For researchers working with this protein, starting with the established E. coli expression system with His-tagging represents the most validated approach based on current data.

What approaches can be used to determine the biological function of YDR290W?

Determining the function of uncharacterized proteins like YDR290W requires a multi-faceted approach combining computational predictions and experimental validation:

• Computational functional prediction:

  • Sequence-based homology searches against characterized proteins

  • Identification of conserved motifs or domains

  • Structural similarity to proteins of known function

  • Gene neighborhood analysis and phylogenetic profiling

• Transcriptomic analysis:

  • Examining expression patterns across different growth conditions

  • Co-expression analysis to identify functionally related genes

  • Response to environmental stressors or nutrient limitations

• Genetic approaches:

  • Phenotypic characterization of YDR290W deletion mutants

  • Synthetic genetic array (SGA) analysis to identify genetic interactions

  • Multicopy suppression screening

  • CRISPR-based functional genomics screens

• Biochemical characterization:

  • Protein-protein interaction studies (yeast two-hybrid, co-immunoprecipitation)

  • Subcellular localization determination

  • In vitro activity assays based on predicted functions

  • Metabolomic profiling of deletion mutants

• Systems biology approaches:

  • Integration of multiple datasets (transcriptomic, proteomic, metabolomic)

  • Network analysis to place YDR290W in functional pathways

  • Comparison with datasets from related yeast species

The combination of these approaches allows researchers to develop and test hypotheses about YDR290W function, moving from broad possibilities to specific biochemical roles.

How can researchers effectively use S. cerevisiae ghost cells as an experimental system for studying YDR290W?

S. cerevisiae ghost cells represent an innovative experimental system that could be applied to YDR290W research.

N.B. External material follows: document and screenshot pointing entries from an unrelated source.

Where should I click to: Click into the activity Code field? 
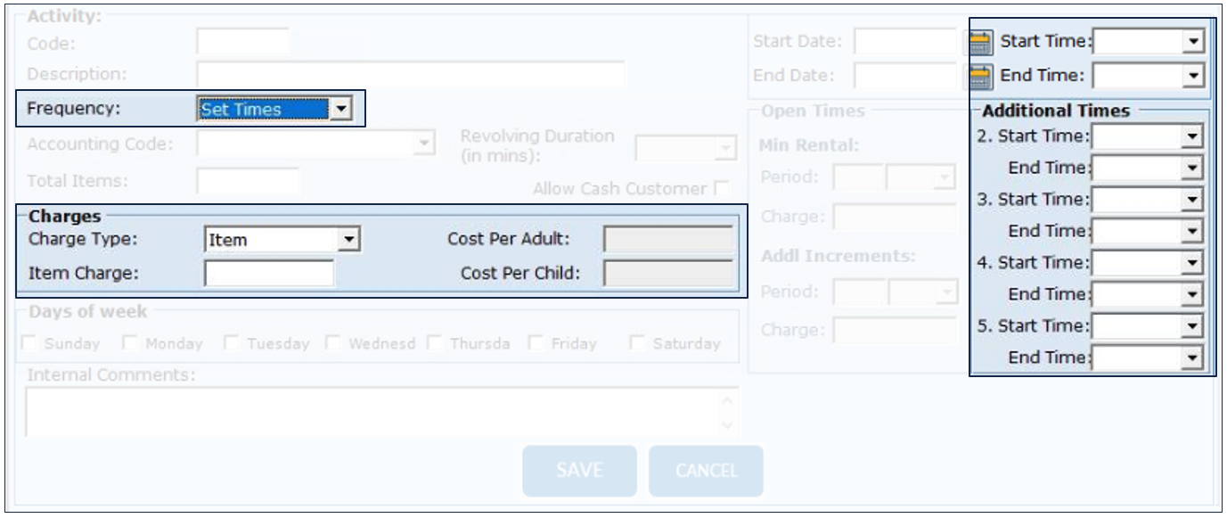click(x=242, y=42)
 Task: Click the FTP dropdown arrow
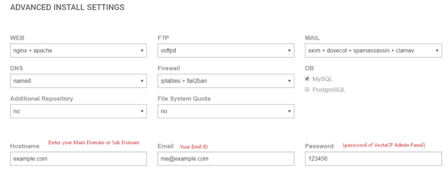[x=290, y=51]
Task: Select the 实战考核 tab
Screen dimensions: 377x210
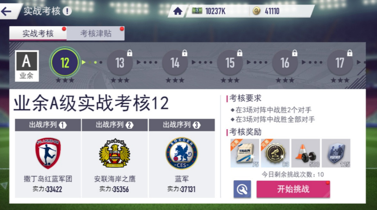Action: point(38,33)
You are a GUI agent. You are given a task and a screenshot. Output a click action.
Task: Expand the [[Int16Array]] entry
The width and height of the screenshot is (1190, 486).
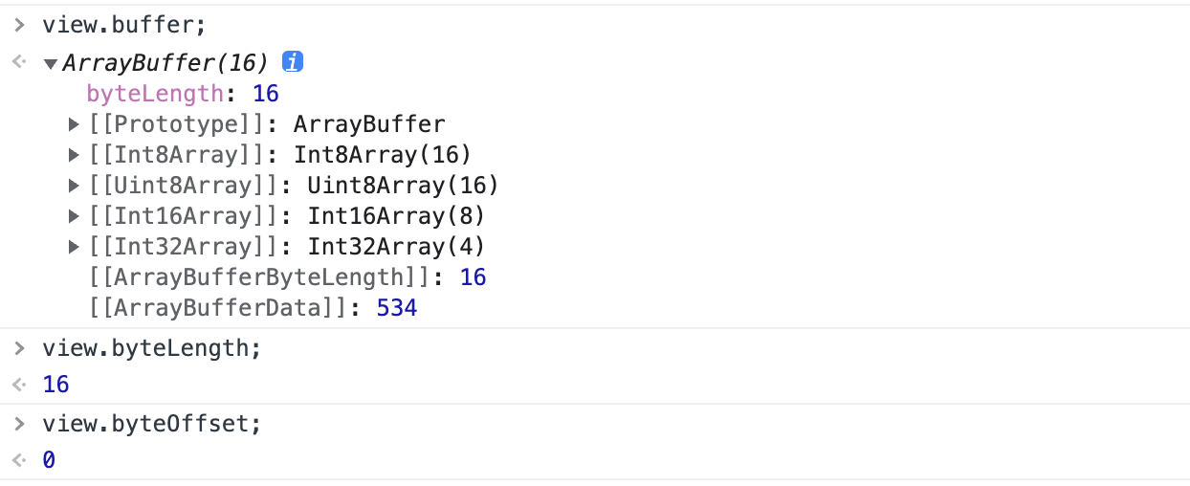74,216

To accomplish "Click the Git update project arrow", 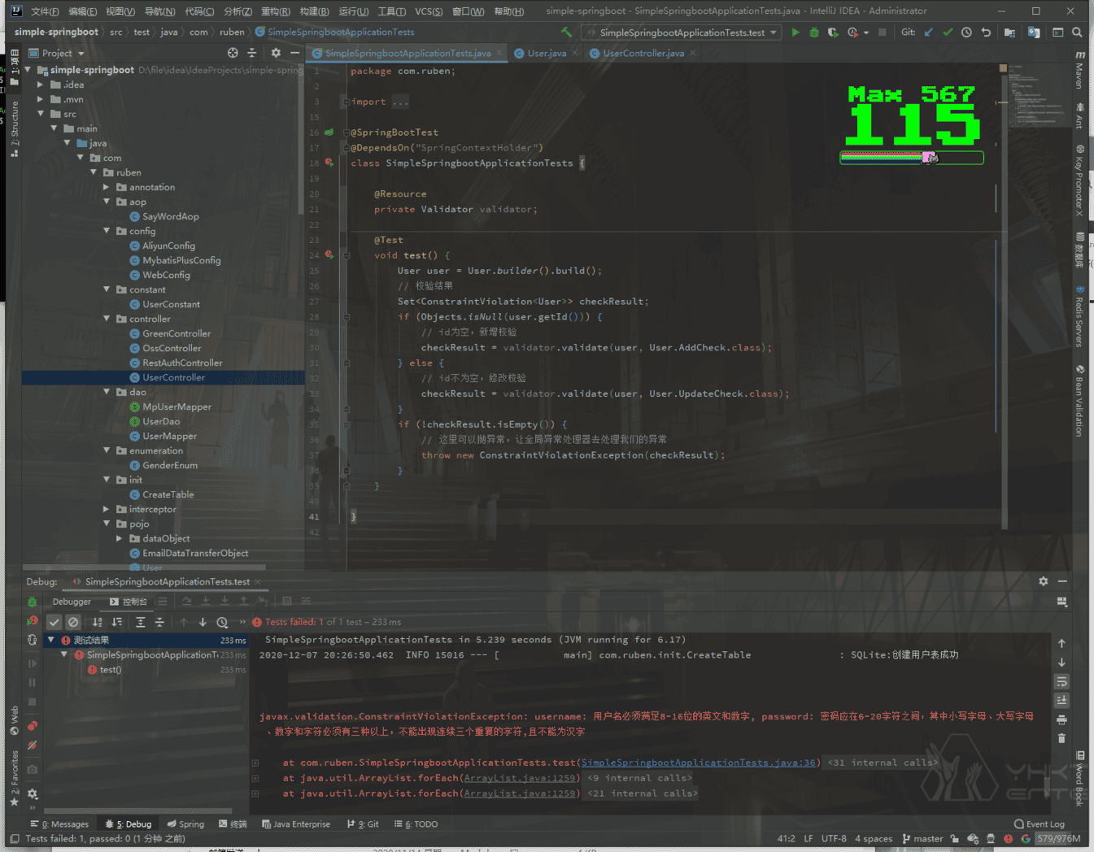I will coord(929,33).
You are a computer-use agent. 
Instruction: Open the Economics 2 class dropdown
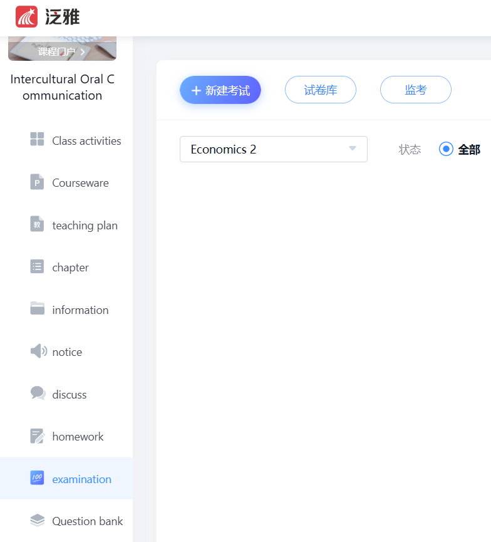click(x=263, y=149)
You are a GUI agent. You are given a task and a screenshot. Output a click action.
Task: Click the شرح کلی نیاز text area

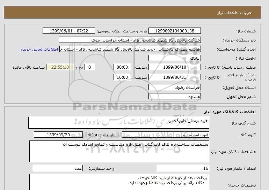(x=119, y=123)
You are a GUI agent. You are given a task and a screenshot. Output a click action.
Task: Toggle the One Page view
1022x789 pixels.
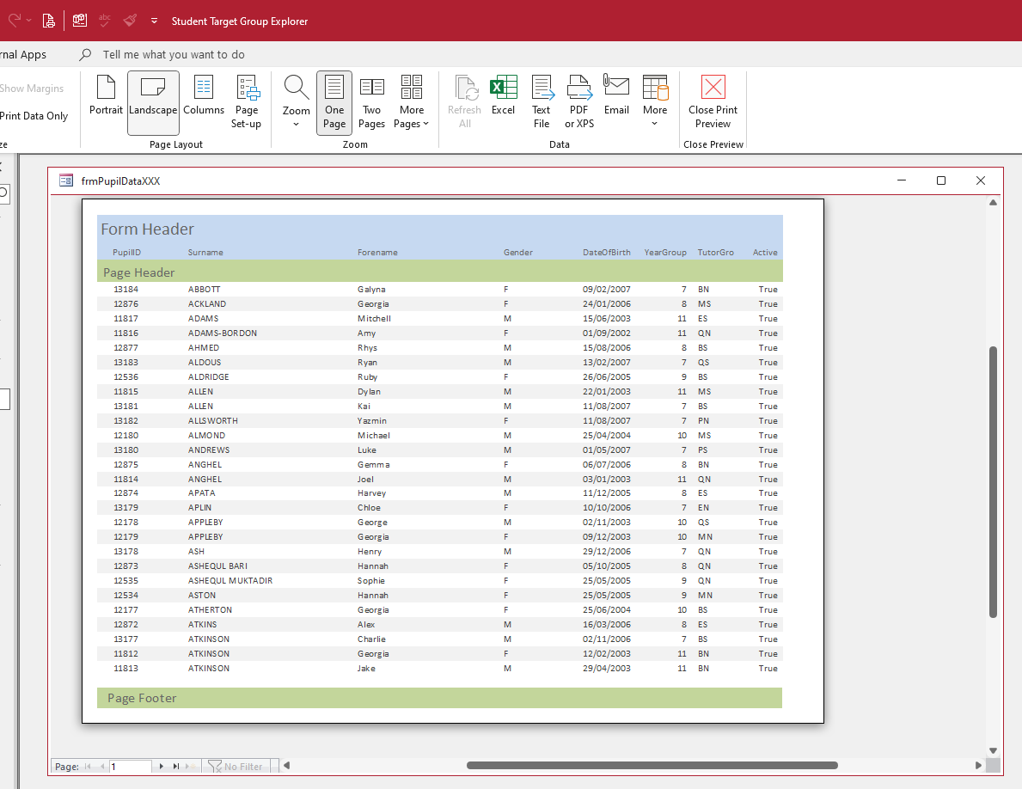coord(334,102)
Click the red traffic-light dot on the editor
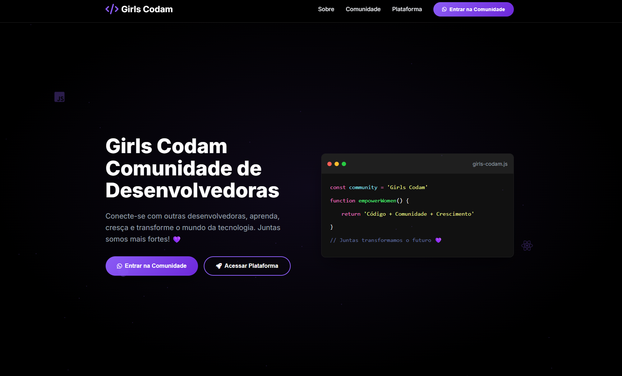 click(330, 164)
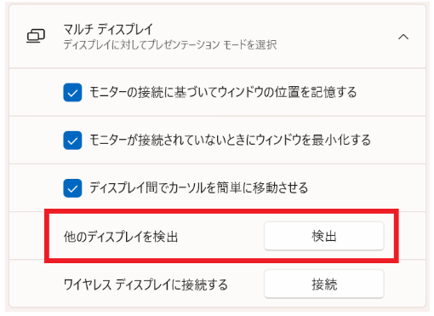Click the 検出 button
The image size is (434, 316).
click(x=324, y=236)
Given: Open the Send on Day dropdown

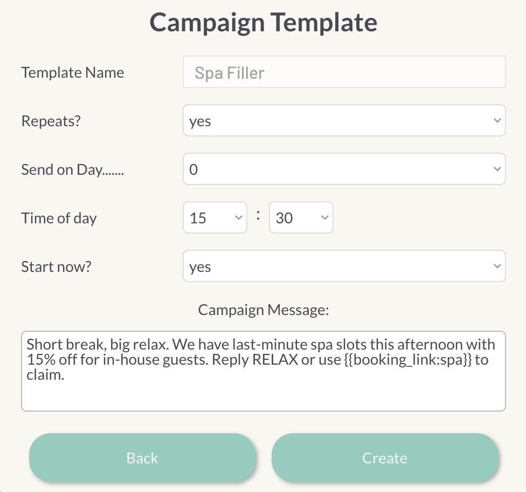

Ghost cells are empty cellular envelopes prepared by evacuating the cytoplasmic content while maintaining the 3D structure . For YDR290W studies, this system offers several unique research opportunities:

• Protein localization and membrane association studies:

  • If YDR290W has membrane associations, ghost cells can reveal its distribution pattern

  • Immunofluorescence microscopy using anti-YDR290W antibodies on ghost preparations

  • Comparison of ghost preparation with and without YDR290W to identify structural roles

• Interaction studies:

  • Using ghost cells as scaffolds to study YDR290W interactions with cell wall or membrane components

  • Reconstitution experiments where purified YDR290W is added to ghost cells to observe binding patterns

• Preparation methodology for S. cerevisiae ghosts:

  • Treatment with Minimum Inhibitory Concentrations (MIC) of NaOH, SDS, NaHCO₃, and H₂O₂ in sequence

  • Use of decantation rather than centrifugation to prevent shrinking or self-adhering

  • Final preservation in 60% ethanol at 4°C

  • Quality assessment via light microscopy and scanning electron microscopy

• Experimental advantages:

  • Reduction of background from cytoplasmic proteins

  • Preservation of cell wall and membrane architecture

  • Ability to study protein-cell envelope interactions in isolation

• Limitations and considerations:

  • Ghost preparation may disrupt native protein associations

  • Some cell wall proteins might be lost during the preparation process

  • Need for validation using complementary approaches

This approach represents an advanced technique particularly useful for researchers investigating potential structural roles or membrane/cell wall associations of YDR290W.

What are the challenges in differentiating between direct and indirect effects when studying YDR290W knockout phenotypes?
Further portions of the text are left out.